| DATA SUPPLIED |
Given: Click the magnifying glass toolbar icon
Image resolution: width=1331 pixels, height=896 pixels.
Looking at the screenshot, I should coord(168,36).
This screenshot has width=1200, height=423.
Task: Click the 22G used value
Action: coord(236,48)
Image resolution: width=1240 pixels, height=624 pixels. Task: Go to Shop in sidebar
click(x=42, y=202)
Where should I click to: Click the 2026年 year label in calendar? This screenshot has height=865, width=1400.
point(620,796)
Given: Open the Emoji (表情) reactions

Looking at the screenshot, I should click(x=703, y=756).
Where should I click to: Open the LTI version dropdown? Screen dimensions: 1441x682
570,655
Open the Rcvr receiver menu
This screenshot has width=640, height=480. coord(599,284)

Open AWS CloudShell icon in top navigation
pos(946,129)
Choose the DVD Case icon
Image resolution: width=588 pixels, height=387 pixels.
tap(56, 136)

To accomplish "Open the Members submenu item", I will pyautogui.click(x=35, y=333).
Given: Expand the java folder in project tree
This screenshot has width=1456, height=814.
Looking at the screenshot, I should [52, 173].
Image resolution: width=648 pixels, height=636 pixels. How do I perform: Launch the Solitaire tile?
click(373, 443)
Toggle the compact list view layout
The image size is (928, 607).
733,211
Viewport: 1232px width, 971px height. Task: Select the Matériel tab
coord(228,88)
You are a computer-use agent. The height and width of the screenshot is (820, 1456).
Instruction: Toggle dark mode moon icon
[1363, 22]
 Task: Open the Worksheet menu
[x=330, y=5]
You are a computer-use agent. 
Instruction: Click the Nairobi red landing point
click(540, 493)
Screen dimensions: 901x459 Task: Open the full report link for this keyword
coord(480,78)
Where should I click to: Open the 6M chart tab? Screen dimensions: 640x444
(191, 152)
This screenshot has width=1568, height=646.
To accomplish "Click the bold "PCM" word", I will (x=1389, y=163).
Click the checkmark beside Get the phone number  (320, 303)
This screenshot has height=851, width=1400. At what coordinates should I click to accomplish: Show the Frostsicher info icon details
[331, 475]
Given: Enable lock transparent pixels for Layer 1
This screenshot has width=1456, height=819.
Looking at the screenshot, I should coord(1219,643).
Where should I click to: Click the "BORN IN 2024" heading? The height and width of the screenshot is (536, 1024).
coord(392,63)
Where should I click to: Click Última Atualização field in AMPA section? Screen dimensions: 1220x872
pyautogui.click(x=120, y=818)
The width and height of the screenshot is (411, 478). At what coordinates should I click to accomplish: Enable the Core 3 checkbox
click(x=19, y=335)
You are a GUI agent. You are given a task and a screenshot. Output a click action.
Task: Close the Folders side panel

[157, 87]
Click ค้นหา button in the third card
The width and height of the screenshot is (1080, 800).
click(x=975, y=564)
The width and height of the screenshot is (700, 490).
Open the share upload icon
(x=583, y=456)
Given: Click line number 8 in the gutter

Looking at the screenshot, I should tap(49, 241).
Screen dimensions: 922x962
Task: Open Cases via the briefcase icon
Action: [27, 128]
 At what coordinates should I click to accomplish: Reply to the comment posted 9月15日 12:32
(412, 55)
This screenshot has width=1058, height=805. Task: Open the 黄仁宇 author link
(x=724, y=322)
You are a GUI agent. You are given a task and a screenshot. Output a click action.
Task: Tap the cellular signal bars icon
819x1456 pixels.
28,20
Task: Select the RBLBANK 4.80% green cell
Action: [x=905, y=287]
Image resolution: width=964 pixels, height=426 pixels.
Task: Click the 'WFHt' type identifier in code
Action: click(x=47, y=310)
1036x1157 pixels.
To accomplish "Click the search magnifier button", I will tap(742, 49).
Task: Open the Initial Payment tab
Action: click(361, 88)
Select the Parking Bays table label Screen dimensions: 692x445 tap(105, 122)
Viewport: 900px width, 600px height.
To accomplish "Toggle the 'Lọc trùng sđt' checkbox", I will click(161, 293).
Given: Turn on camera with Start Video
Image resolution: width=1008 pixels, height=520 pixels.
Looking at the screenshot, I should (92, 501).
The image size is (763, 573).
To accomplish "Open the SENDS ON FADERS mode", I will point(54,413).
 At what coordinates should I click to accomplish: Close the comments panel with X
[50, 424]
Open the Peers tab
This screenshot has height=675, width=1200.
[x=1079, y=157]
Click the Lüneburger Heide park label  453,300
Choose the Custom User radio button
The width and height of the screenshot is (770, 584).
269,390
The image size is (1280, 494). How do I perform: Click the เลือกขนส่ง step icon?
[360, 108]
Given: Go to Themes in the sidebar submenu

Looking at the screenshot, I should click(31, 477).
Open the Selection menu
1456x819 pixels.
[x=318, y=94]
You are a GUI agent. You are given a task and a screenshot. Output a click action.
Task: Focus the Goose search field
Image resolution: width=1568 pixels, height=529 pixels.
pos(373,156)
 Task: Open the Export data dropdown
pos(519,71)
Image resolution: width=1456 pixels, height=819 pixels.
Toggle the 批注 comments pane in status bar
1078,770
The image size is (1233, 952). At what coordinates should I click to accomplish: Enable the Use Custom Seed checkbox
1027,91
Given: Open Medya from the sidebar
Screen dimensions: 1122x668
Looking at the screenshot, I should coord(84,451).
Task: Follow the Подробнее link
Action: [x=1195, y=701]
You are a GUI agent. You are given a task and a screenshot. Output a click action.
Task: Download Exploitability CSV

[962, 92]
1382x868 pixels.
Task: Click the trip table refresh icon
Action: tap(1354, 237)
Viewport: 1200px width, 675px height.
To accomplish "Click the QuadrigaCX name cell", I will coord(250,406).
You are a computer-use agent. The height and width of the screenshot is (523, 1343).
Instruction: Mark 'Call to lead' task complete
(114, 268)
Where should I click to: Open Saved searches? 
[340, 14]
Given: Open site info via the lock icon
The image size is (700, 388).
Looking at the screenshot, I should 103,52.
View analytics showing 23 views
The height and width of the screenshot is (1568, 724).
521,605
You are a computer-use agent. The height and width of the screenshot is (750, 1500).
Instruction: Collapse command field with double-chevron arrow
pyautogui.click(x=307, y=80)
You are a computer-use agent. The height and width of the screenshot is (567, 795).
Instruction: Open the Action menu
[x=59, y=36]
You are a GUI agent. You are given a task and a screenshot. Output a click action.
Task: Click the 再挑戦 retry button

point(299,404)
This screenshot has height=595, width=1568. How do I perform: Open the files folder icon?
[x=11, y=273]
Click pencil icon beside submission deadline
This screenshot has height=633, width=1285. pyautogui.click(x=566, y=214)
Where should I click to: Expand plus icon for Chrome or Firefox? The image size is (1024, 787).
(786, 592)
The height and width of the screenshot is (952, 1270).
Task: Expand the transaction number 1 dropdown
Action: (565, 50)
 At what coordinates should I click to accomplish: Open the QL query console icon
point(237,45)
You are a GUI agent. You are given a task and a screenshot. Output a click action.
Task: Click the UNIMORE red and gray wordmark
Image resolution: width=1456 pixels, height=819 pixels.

| WHAT TO DO |
In the data, from the line with "Click the checkmark" to the line with "(x=583, y=456)", switch "side panel" to "sidebar" and give those lines again with everything else unchanged.

| EXERCISE RESULT |
Click the checkmark beside Get the phone number  (320, 303)
This screenshot has height=851, width=1400. At what coordinates should I click to accomplish: Show the Frostsicher info icon details
[331, 475]
Given: Enable lock transparent pixels for Layer 1
This screenshot has width=1456, height=819.
Looking at the screenshot, I should coord(1219,643).
Where should I click to: Click the "BORN IN 2024" heading? The height and width of the screenshot is (536, 1024).
coord(392,63)
Where should I click to: Click Última Atualização field in AMPA section? Screen dimensions: 1220x872
pyautogui.click(x=120, y=818)
The width and height of the screenshot is (411, 478). At what coordinates should I click to accomplish: Enable the Core 3 checkbox
click(x=19, y=335)
You are a GUI agent. You are given a task and a screenshot. Output a click action.
Task: Close the Folders sidebar

[157, 87]
Click ค้นหา button in the third card
The width and height of the screenshot is (1080, 800).
click(x=975, y=564)
The width and height of the screenshot is (700, 490).
Open the share upload icon
(x=583, y=456)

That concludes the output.